§ Teks yang Diberikan
Di abad pertengahan, para ilmuwan dan cendekiawan Muslim telah menyusun metode pendidikan atau pembelajaran yang sangat baik. Metode itu disusun agar para siswa bisa memahami dan menyerap ilmu pengetahuan yang diajarkan di madrasah-madrasah dengan mudah.
Berikut ini adalah tiga metode pendidikan yang dicetuskan tiga intelektual Muslim terpadang di zaman kekhalifahan. Mereka adalah Ibnu Sina, Ibnu Khaldun serta Al-Ghazali. Lalu bagaimana gagasan dan pemikiran mereka tentang pendidikan yang baik dan ideal bagi dunia  Islam?
* Ibnu Sina (980 -1037)
Abu ‘Ali al-Husayn bin ‘Abdullah ibnu Sina tak hanya dikenal sebagai seorang dokter legendaris. Ibnu Sina juga mencurahkan gagasannya tentang pendidikan. Menurut Ibnu Sina, pendidikan atau pembelajaran itu menyangkut seluruh aspek pada diri manusia, mulai dari fisik, metal maupun moral.
Pendidikan tidak boleh mengabaikan perkembangan fisik dan apapun yang memiliki pengaruh terhadap perkembangan fisik seperti olahraga, makanan, minuman, tidur, dan kebersihan,”  tutur Ibnu Sina,
Dalam pandangan Ibnu Sina,  pendidikan tak hanya memperhatikan aspek moral, namun juga membentuk individu yang menyeluruh termasuk, jiwa, pikiran dan karakter.  Menurutnya, pendidikan sangat  penting diberikan kepada anak-anak untuk mempersiapkan diri untuk menghadapi masa dewasa.

§ Cuplikan Data
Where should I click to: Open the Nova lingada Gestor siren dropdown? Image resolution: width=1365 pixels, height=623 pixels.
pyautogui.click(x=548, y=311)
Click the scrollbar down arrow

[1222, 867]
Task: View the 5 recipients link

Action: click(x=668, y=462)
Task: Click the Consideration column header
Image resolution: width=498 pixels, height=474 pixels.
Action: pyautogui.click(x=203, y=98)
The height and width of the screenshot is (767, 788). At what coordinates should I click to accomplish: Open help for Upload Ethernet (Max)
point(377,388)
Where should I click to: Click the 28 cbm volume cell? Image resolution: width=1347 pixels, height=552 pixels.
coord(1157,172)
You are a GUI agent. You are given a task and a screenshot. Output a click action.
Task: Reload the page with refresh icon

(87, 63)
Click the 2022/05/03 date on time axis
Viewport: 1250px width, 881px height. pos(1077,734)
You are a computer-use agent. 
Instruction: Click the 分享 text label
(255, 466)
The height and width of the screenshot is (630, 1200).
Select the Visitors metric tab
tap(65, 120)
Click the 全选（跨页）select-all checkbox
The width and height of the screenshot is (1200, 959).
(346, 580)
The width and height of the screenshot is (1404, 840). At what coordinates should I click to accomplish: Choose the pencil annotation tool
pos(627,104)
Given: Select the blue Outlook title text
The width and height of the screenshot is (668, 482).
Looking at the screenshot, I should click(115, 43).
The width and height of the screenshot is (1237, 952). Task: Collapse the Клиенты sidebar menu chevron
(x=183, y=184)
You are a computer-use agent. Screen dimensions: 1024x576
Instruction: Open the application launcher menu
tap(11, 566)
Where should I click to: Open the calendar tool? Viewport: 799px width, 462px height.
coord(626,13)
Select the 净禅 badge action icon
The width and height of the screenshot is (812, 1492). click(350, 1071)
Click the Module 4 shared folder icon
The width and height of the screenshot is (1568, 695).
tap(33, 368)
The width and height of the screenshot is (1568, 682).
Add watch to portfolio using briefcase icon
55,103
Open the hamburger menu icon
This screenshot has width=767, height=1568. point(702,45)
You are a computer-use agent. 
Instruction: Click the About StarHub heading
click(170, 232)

§ Tujuan Latihan
**a)** Gandakan seluruh bagian teks tentang metode pendidikan cendekiawan Muslim, mulai dari "Di abad pertengahan, para" terus ke bawah sampai "bagi dunia  Islam?".
**b)** Menurut teks tentang metode pendidikan cendekiawan Muslim, siapa saja tiga intelektual Muslim yang gagasan pendidikannya dibahas?
**c)** Teruskan teks tentang metode pendidikan cendekiawan Muslim mulai dari kalimat sesudah bagian terakhir yang tersedia.
Baris-baris di atas tidak ada hubungannya dengan teks tentang metode pendidikan cendekiawan Muslim.

§ Jawaban Latihan
**a)**
Di abad pertengahan, para ilmuwan dan cendekiawan Muslim telah menyusun metode pendidikan atau pembelajaran yang sangat baik. Metode itu disusun agar para siswa bisa memahami dan menyerap ilmu pengetahuan yang diajarkan di madrasah-madrasah dengan mudah.
Berikut ini adalah tiga metode pendidikan yang dicetuskan tiga intelektual Muslim terpadang di zaman kekhalifahan. Mereka adalah Ibnu Sina, Ibnu Khaldun serta Al-Ghazali. Lalu bagaimana gagasan dan pemikiran mereka tentang pendidikan yang baik dan ideal bagi dunia  Islam?

**b)** Ibnu Sina, Ibnu Khaldun, dan Al-Ghazali.

**c)**
Ibnu Sina mengungkapkan, seseorang harus memiliki profesi tertentu dan harus bisa berkontribusi bagi masyarakat. Ibnu Sina mengungkapkan pendidikan itu harus diberikan secara berjenjang berdasarkan usia.

- Masa baru lahir hingga umur dua tahun

Dalam pandangan Ibnu Sina, pendidikan harus dilakukan sejak dini, yakni sejak seseorang terlahir ke muka bumi. Pendidikan bagi bayi yang baru lahir, kata dia, bisa diberikan melalui berbagai tahapan kegiatan mengasuh bayi seperti menidurkan, memandikan, menyusui, dan memberikan latihan-latihan ringan bagi bayi.
Menurutnya, bayi harus ditidurkan di ruang yang suhunya sejuk; tidak terlalu dingin dan terlalu panas. Ruang tidur bayi juga harus remang-remang, jangan terlalu terang. Menurut dia, sang ibu harus memandikan bayinya lebih dari satu kali dalam sehari, dia juga harus menyusui anaknya sendiri, dan menentukan takaran menyusui yang dibutuhkan bayi.
Ketika bayi sudah memiliki gigi, maka mulai  diperkenalkan dengan memakan makanan baru yang lebih kuat dari pada ASI. Bayi bisa memakan roti yang dicelupkan dengan air minum, susu, maupun madu. Lalu makanan tersebut diberikan kepada bayi dalam jumlah kecil dan sedikit demi sedikit dia disapih. Sebab penghentian pemberian ASI tidak bisa dilakukan secara drastis.
- Masa kanak-kanak
Menurut Ibnu Sina, masa kanak-kanak merupakan saat pembentukan fisik, mental, dan moral. Oleh karena itu terdapat tiga hal yang harus diperhatikan: Pertama, anak-anak harus dijauhkan dari pengaruh kekerasan yang bisa mempengaruhi jiwa dan moralnya. Kedua, untuk perkembangan tubuh dan gerakannya, anak-anak harus dibangunkan dari tidur.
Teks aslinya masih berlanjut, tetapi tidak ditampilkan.